• **EXERCISE DESCRIPTION**:
Locate the line that contains "Given: Open Details" in the data that follows. Copy it and every subsequent line to the end, exactly, excluding pictures.
--- STORED DATA ---
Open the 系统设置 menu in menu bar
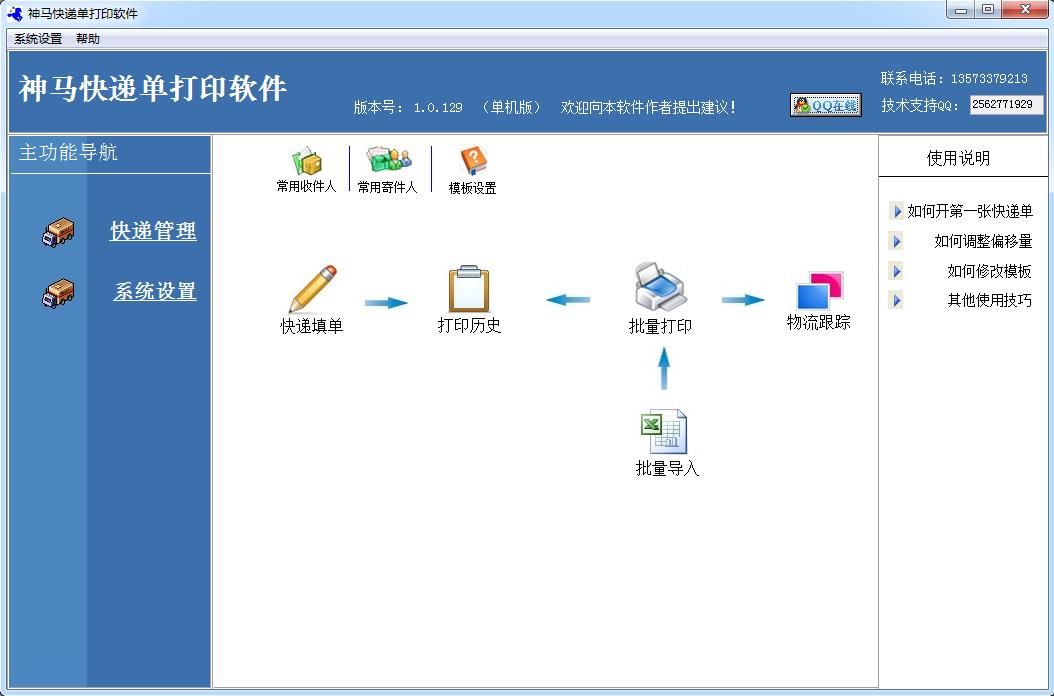click(38, 39)
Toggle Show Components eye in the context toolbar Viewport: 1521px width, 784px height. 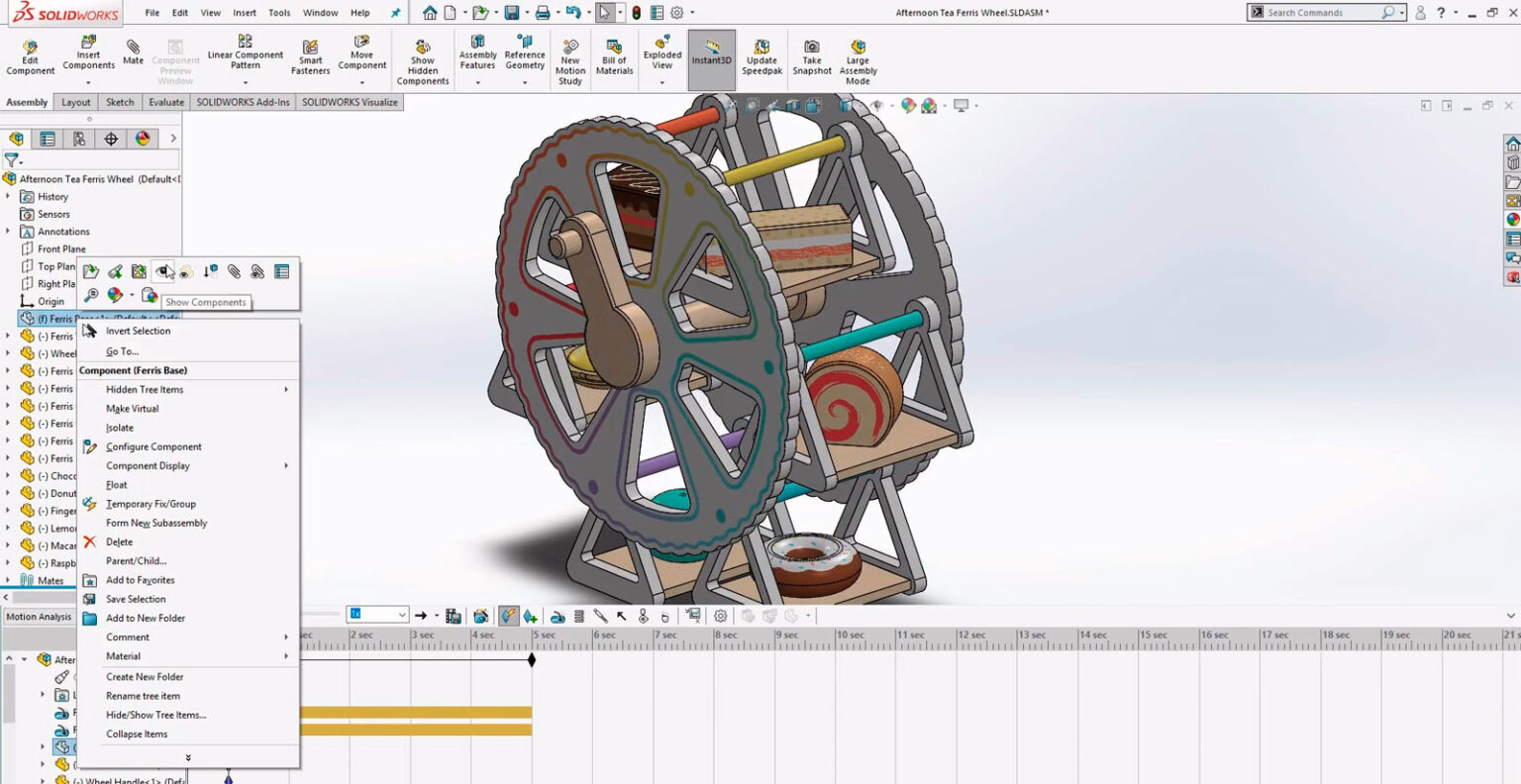162,271
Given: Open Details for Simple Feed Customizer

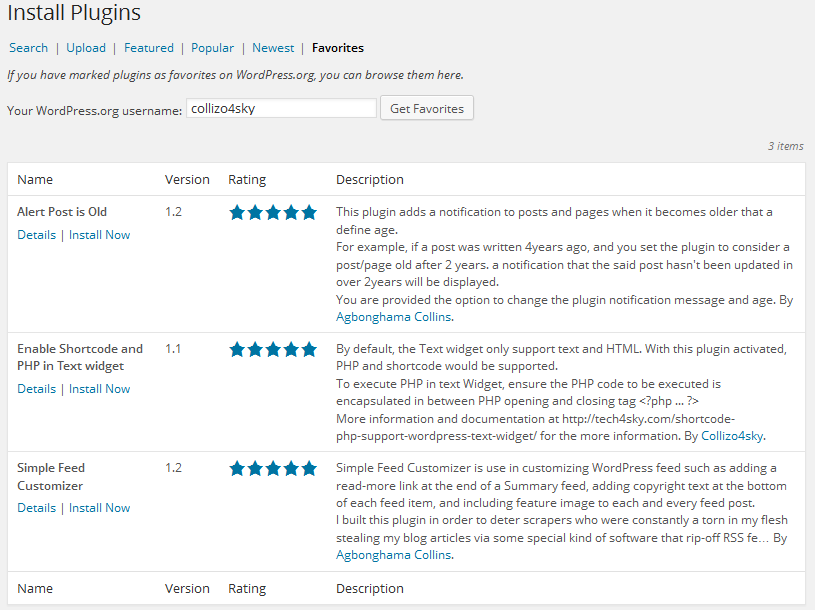Looking at the screenshot, I should (36, 508).
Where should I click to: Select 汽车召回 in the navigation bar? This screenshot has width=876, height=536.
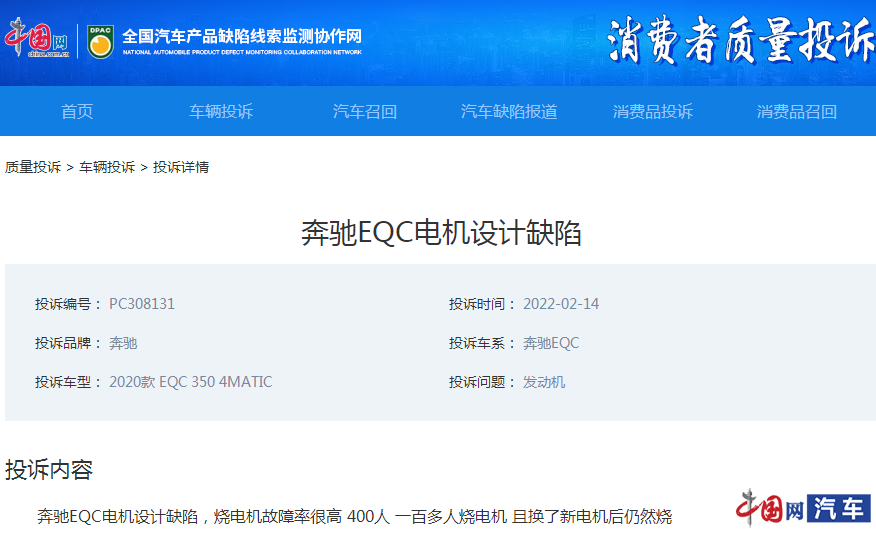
---
• **TASK RESPONSE**:
Given: Open Details for Simple Feed Customizer

Looking at the screenshot, I should (36, 508).
Where should I click to: Select 汽车召回 in the navigation bar? This screenshot has width=876, height=536.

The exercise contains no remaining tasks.